OSHA’s Volks Recordkeeping Rule – WIN

The Occupational Safety and Health (OSH) Act of 1970 established that all employers must keep accurate records of employee injuries and illnesses for five years and OSHA has six months to cite an employer for a violation.  Subsequent court rulings upheld the six-month statute of limitations.  OSHA’s Volks Recordkeeping Rule extended the explicit six-month statute of limitations on recordkeeping violations to five years.  This rulemaking went into effect on January 18, 2017.

NAHB key voted H.J. Res. 83, Disapproving the rule submitted by the Department of Labor relating to “Clarification of Employer’s Continuing Obligation to Make and Maintain an Accurate Record of Each Recordable Injury and Illness which disapproved the Volks Rule.  H.J. Res. 83 passed House – 3/1/17; Senate – 3/22/17


Originally scheduled to begin June 23, enforcement is now set to begin Sept. 23, 2017 of OSHA’s crystalline silica standard.

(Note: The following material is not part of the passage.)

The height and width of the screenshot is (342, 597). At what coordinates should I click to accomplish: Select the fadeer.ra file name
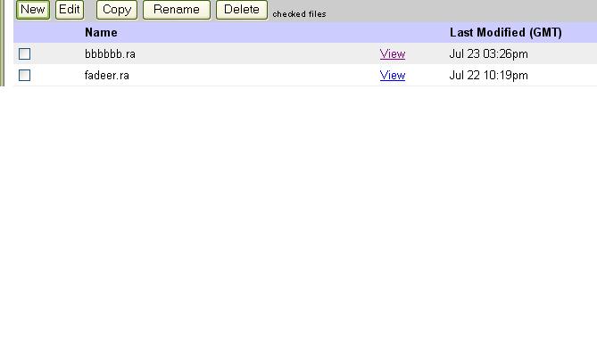pyautogui.click(x=106, y=75)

OSHA stated in a press release that the delayed implementation is “due to the unique nature of the requirements in the construction standard” and that it would be conducting “additional outreach and provide educational materials and guidance for employers.”

However, the rule will continue to be challenged by NAHB and its fellow members of the Construction Industry Safety Coalition (CISC). Soon after learning of the additional delay, the CISC released this statement:

Association Health Plans – WIN

Association Health plans ensure a level playing field for smaller employers by allowing them to pool together to purchase health insurance plans for their employees.  AHPs will grant small businesses access to better and more affordable health care plans, the ability to negotiate lower costs for coverage and the purchasing power of larger companies and organized labor groups.

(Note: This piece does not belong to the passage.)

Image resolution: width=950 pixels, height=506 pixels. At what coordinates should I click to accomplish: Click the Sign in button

H.R. 1101, the Small Business Health Care Fairness Act of 2017, AHP legislation was supported and key voted by NAHB.  H.R. 1101 passed House – 3/22/17

FHA Mortgage Insurance Premium Cuts

A mortgagee letter was issued on January 9, 2017 that would have reduced the annual mortgage insurance premium (MIP) by 25 basis points to 60 basis points for FHA-insured mortgages with less than a 5% down payment and to 55 basis points for mortgages with a down payment of 5% or more.  The changes would have been effective for FHA-endorsed mortgages with a closing date on or after Jan. 27.

The Trump administration indefinitely suspended the MIP cuts.

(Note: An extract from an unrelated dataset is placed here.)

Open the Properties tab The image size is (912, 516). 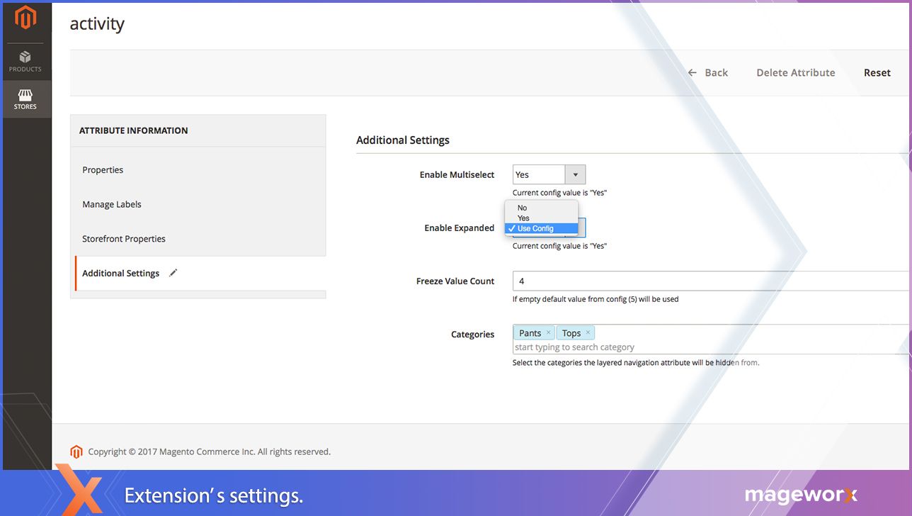point(103,170)
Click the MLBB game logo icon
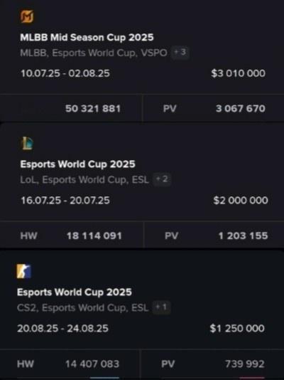284x380 pixels. 27,16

NAHB strongly supported the reductions issued by the Obama administration, noting that lower premiums would make home loans more affordable, help ease tight credit conditions and represent sound policy given recent actuarial reports showing FHA continues to strengthen its financial reserves.

March 9, 2017 – NAHB sent a letter to HUD Secretary Ben Carson urging him to reinstate the reductions.

HUD Budget

President Trump’s fiscal 2018 budget plan put HUD’s funding at $40.7 billion, down $6.2 billion or 13.2% from the $46.9 billion in 2017.  The budget eliminates the Community Development Block Grant (CDBG) program, which provides communities with resources to address a wide range of urban renewal projects.  This program received $3 billion in funding for 2017.  The budget also eliminates the HOME Investment Partnership and Choice Neighborhoods programs.  HOME received $950 million in funding for 2017 and is the largest federal block grant to state and local governments designed exclusively to create affordable housing for low-income households.  Many multifamily builders often use the HOME program to fund developments in conjunction with the Low Income Housing Tax Credit.  There were not specific figures for Project Based Section 8 housing.  There was $130 million, an increase of $20 million, provided for the mitigation of lead-based paint and other hazards.

It is important to note this is the first step in the budget process and the president’s budget is meant to serve as a marker, but it is up to Congress to write and submit a federal budget.